* _Exercise goal_
Among the entries below, only the lines starting at the one with "The height and width of the screenshot is (730, 1366)." and ending at the one with "Given: Click the Save icon", both included, are to be printed exactly.

━━━ Recorded data

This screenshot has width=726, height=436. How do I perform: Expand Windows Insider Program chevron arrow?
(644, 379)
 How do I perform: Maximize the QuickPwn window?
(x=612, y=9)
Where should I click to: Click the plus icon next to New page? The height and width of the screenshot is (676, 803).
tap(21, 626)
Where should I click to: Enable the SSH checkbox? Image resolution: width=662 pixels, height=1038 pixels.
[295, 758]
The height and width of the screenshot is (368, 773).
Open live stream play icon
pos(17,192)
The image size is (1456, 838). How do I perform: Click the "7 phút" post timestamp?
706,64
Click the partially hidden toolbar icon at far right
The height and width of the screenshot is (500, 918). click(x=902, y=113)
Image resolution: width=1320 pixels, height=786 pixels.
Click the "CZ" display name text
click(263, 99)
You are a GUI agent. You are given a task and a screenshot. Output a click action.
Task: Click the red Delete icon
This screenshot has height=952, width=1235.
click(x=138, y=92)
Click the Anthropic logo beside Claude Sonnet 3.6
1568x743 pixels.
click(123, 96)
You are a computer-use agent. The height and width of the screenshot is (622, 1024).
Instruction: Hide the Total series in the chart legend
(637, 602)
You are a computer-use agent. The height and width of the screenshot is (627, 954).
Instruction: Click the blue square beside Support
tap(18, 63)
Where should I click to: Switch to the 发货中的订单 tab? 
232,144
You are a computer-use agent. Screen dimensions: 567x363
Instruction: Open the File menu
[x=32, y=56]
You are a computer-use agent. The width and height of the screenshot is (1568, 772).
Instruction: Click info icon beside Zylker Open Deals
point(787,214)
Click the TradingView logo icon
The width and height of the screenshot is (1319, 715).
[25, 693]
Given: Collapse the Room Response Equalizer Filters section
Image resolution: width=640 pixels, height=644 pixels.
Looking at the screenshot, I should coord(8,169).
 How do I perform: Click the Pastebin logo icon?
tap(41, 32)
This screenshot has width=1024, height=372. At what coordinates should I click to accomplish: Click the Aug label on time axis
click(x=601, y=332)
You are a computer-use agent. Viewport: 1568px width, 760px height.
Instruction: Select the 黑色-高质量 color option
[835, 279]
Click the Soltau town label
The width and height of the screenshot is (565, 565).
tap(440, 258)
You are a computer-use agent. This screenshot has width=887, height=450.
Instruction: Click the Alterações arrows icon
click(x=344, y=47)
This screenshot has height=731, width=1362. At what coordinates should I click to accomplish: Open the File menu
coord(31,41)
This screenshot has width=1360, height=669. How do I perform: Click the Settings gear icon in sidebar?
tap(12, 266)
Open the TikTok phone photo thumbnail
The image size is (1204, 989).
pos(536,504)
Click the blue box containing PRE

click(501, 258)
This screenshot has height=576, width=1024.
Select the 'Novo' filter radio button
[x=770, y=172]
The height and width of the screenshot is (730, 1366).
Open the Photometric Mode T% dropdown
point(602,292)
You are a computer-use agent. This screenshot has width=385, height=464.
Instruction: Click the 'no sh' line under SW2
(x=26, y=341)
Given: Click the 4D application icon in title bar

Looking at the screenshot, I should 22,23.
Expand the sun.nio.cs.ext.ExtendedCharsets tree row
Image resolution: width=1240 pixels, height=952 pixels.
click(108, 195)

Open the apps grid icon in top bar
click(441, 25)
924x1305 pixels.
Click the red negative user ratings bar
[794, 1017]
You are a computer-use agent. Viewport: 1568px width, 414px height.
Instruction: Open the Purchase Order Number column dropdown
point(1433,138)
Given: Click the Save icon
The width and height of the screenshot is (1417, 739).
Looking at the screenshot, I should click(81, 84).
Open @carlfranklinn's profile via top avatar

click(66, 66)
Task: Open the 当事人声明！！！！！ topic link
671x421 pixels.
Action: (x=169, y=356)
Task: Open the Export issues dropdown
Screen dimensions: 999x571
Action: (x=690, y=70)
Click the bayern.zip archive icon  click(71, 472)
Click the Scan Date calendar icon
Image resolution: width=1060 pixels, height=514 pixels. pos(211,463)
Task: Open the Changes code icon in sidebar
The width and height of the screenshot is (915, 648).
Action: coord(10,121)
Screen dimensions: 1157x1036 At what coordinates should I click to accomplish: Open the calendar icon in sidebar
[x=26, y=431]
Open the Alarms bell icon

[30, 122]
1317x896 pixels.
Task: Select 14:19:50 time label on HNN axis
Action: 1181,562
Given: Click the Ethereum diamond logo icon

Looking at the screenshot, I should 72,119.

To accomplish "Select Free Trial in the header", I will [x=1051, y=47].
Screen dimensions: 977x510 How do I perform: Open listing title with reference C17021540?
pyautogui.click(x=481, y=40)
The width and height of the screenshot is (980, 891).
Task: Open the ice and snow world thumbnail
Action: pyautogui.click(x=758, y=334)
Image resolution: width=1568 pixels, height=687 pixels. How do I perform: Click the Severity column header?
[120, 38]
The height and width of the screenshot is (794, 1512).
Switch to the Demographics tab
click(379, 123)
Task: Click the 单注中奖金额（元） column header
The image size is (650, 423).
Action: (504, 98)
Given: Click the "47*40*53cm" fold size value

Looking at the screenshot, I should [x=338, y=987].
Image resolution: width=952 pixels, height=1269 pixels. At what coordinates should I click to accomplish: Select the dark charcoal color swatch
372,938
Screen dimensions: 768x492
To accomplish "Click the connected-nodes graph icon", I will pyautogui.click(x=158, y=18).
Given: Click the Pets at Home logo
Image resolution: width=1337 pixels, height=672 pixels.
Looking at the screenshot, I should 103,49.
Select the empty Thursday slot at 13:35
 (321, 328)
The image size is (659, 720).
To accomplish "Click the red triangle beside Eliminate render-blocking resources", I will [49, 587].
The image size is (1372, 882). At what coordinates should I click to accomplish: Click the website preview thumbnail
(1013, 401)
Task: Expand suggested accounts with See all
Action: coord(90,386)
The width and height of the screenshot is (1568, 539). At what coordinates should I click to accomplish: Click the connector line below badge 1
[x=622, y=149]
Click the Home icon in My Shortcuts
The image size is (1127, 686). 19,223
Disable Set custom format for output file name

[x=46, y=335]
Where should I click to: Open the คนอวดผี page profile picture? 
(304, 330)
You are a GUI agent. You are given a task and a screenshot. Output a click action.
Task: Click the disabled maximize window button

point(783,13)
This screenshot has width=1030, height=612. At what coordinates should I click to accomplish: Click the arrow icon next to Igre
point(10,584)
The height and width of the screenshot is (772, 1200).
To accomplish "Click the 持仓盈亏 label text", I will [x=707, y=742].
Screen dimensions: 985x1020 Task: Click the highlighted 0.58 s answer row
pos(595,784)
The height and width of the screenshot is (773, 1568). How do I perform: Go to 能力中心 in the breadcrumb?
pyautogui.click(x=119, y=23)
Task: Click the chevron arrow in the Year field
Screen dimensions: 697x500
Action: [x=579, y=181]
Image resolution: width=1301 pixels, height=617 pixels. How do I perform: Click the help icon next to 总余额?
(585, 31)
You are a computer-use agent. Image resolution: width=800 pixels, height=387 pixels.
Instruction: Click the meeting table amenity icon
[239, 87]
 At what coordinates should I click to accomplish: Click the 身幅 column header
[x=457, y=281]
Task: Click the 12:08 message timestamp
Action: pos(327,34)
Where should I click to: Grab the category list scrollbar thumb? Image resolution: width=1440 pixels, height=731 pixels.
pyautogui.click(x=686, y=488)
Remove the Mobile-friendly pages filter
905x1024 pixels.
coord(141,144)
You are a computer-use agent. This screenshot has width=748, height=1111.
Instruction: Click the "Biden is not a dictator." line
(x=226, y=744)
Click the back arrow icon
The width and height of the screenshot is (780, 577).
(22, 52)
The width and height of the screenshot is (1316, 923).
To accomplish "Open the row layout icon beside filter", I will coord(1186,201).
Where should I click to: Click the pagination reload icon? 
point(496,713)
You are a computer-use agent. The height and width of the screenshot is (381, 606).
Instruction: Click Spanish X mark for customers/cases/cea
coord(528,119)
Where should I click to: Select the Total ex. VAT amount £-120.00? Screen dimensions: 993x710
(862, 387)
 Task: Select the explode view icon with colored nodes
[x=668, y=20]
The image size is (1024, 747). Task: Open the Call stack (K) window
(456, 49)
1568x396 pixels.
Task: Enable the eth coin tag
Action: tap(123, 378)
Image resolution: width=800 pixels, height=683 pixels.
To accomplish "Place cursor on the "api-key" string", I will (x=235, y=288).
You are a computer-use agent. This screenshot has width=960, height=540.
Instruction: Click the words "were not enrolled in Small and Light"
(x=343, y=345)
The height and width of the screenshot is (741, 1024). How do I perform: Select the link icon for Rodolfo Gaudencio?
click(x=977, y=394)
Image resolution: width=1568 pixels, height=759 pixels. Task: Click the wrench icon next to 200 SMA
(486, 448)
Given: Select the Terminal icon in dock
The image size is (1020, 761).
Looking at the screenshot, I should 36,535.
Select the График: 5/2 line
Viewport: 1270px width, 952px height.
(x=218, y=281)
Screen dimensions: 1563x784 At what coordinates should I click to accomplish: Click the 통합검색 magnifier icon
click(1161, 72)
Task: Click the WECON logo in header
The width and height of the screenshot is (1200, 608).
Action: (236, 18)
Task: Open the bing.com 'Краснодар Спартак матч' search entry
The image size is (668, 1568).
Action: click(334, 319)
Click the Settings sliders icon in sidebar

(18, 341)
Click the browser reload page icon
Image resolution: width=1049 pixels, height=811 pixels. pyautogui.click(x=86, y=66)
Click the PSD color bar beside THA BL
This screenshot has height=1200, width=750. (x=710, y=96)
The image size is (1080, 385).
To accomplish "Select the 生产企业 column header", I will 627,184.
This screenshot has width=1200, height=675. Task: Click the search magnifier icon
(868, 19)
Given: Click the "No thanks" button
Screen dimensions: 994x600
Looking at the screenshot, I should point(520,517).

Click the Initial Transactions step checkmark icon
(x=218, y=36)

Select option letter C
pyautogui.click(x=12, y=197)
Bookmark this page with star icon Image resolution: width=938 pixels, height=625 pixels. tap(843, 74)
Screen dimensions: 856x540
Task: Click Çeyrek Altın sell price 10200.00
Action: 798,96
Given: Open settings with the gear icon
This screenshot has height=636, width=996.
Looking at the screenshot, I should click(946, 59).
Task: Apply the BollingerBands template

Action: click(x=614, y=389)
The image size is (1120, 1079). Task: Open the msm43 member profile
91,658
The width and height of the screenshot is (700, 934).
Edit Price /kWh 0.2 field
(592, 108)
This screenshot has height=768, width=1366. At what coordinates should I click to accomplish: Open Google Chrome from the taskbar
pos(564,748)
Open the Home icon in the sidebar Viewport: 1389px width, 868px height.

━━━━━━

* _Answer to this exercise_
The height and width of the screenshot is (730, 1366).
Open the Photometric Mode T% dropdown
point(602,292)
You are a computer-use agent. This screenshot has width=385, height=464.
Instruction: Click the 'no sh' line under SW2
(x=26, y=341)
Given: Click the 4D application icon in title bar

Looking at the screenshot, I should 22,23.
Expand the sun.nio.cs.ext.ExtendedCharsets tree row
Image resolution: width=1240 pixels, height=952 pixels.
click(108, 195)

Open the apps grid icon in top bar
click(441, 25)
924x1305 pixels.
Click the red negative user ratings bar
[794, 1017]
You are a computer-use agent. Viewport: 1568px width, 414px height.
Instruction: Open the Purchase Order Number column dropdown
point(1433,138)
Given: Click the Save icon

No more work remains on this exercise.